Dans le même ordre d’idée, des études récentes soulignent le lien, chez les filles, entre comportement alimentaire (régimes, préoccupations centrées sur le poids et les formes corporelles) et consommation de tabac.

Fumer, entre plaisir et symbolisme

Les industries du tabac sont à l’origine d’une érotisation du tabac, afin de conjuguer tabac et plaisir sexuel. Cette pratique utilise la capnolagnie, une forme de fétichisme de la cigarette alimentée par l’image renvoyée par un individu en train de fumer.

Ainsi, l’aspect glamour d’une femme qui fume, la stimulation de ses lèvres qui peuvent rappeler une fellation, tout comme la cigarette elle-même, qui par sa forme, peut faire référence à un phallus, sont des symboles féminins et masculins, qui se sont vus renforcés par les guerres et le cinéma d’après-guerre. En stimulant indirectement nos fantasmes, ils ont une conséquence subconsciente sur notre libido et donc directement sur l’impulsion d’achat. Du reste, sur le plan neurochimique, les addictologues s’accordent sur le plaisir qui est généré par l’absorption du tabac (tout comme celle de l’alcool et de la cocaïne).

En augmentant le taux de dopamine présent dans le cerveau, et plus précisément dans le faisceau médian du télencéphale, elle stimule le "circuit de la récompense", un mécanisme qui mobilise d’autres centres, qui participent, chacun à leur manière, à la réponse comportementale. Une expression qui revient souvent chez les fumeurs est "c’est un plaisir de fumer une cigarette". À partir du moment où le circuit est déréglé, la dépendance s’installe et la nécessité d’une nouvelle dose s’impose.

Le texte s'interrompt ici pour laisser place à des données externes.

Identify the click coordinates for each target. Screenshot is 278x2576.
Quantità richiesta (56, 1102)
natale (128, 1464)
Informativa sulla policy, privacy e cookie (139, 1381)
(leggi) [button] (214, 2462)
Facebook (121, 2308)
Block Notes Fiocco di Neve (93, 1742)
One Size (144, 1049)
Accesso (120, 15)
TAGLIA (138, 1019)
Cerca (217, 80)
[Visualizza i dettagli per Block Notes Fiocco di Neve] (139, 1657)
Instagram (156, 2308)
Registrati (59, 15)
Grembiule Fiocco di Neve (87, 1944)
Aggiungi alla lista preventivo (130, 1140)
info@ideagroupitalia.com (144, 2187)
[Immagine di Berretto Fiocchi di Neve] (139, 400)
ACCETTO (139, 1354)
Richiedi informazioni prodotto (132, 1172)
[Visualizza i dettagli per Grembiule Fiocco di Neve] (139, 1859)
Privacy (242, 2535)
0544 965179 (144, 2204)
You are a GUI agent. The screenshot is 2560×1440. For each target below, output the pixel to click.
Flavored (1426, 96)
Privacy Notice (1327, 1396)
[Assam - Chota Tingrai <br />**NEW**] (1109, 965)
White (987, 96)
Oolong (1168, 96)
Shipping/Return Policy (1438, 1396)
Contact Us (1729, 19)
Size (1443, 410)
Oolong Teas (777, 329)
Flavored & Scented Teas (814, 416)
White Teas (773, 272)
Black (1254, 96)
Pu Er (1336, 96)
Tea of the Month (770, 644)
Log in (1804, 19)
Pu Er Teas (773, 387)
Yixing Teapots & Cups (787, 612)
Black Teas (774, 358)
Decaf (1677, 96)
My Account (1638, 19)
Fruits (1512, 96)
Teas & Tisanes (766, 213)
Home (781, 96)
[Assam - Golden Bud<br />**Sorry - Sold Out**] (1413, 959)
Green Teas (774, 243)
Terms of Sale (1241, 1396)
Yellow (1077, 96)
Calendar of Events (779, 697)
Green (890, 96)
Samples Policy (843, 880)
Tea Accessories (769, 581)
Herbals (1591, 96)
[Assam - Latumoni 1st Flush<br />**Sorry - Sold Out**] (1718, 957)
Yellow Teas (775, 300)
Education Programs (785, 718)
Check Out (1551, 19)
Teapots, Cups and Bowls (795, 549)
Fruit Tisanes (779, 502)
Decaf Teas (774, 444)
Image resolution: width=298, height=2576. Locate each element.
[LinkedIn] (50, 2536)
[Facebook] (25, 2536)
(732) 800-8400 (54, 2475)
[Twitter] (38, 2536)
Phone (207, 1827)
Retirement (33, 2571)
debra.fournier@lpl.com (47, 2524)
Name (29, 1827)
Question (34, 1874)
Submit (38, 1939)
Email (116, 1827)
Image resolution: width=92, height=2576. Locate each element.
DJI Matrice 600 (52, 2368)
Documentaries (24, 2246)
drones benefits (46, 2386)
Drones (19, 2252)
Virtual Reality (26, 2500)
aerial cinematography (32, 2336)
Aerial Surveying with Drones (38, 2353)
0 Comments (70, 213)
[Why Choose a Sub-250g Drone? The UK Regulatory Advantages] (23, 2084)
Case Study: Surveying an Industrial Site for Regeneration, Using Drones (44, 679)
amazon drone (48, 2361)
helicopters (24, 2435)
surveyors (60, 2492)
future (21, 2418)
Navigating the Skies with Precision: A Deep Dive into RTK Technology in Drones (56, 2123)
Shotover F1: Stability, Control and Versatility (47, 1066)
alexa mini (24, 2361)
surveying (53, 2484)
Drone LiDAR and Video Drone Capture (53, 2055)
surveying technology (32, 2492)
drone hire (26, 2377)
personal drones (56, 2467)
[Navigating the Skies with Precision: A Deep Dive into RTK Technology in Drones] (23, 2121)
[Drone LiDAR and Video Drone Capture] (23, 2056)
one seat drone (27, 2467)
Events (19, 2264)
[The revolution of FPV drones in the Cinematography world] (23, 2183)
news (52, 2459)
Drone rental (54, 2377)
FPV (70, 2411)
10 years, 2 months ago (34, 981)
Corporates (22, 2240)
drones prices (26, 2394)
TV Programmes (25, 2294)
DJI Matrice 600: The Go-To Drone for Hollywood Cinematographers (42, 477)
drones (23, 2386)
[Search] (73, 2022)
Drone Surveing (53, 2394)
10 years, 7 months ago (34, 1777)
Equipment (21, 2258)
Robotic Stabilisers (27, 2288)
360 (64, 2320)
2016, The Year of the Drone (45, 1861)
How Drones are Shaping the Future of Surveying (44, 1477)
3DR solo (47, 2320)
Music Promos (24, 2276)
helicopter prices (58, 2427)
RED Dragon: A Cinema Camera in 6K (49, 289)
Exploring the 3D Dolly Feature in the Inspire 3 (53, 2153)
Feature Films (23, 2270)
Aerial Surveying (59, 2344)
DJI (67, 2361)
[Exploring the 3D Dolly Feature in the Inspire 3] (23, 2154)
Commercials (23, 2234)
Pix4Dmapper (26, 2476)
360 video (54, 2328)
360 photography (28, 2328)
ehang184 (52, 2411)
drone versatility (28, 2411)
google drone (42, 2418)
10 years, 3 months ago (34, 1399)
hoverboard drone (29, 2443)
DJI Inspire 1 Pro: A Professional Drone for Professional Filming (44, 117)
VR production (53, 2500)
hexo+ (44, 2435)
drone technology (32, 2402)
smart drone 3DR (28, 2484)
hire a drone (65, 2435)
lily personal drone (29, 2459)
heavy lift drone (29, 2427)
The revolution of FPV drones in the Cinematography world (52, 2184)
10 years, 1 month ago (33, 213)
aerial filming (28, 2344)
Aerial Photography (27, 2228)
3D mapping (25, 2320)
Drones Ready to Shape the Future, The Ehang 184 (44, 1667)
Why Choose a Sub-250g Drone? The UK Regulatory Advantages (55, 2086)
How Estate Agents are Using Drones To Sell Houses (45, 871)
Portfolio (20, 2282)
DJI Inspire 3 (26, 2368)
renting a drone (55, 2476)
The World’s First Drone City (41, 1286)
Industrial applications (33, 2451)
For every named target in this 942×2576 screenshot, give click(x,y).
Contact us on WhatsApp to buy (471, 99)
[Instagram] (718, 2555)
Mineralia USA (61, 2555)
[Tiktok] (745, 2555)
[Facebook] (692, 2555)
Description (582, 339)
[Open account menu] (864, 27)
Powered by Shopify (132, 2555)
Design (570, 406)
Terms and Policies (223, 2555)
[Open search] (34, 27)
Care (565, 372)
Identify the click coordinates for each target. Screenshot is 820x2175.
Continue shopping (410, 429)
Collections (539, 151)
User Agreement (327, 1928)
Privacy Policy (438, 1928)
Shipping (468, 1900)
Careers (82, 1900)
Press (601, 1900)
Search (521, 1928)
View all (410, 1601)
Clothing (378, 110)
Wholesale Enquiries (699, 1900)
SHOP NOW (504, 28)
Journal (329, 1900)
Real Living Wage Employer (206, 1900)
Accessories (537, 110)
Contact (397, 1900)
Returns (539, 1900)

Comment l’industrie du tabac manipule

Malgré les interdictions de présentoirs ou de publicité par la Loi Evin, les cigarettiers ont très vite intégré l’enjeu de sensibiliser des jeunes encore fragiles.

En effet, il est prouvé que les jeunes exposés à des présentoirs de tabac alors qu’ils viennent acheter des sucreries sont influencés positivement, et que leur initiation au tabagisme n’en est que plus précoce que chez les autres (pas ou peu exposés). L’explication est assez simple : la présence de ces présentoirs sur le lieu de vente banaliserait et normaliserait les produits du tabac, et, par conséquent, réduirait leur dangerosité perçue (au même titre que les films avec fumeur ont tendance à dégager des valeurs positives au tabac et à prédisposer les adolescents à fumer).

La très sérieuse revue internationale Tabacco Controla publié un article, dans lequel il a été démontré que la promotion sur les lieux de vente a un effet radical sur les enfants et les adolescents. La probabilité qu’ils essaient de fumer un jour est 60 % plus grande que chez ceux qui ne sont pas exposés ; quant à celle de fumer à l’âge adulte, elle augmente de 30 %.

Une véritable "bombe à retardement" quand on sait que le tabac tue prématurément plus de 78.000 personnes chaque année en France et une sur dix dans le monde. Cela nous permet ainsi de prendre conscience, en qualité d’adultes, des risques auxquels sont exposés nos enfants et adolescents, même à l’occasion d’un acte aussi banal et anodin que celui de l’achat d’un bonbon.

Cette approche anthropologique a donné lieu à l’introduction d’une étude menée par le Dr Julien Intartaglia (Haute École de Gestion de Neuchâtel) pour le compte du Cipret.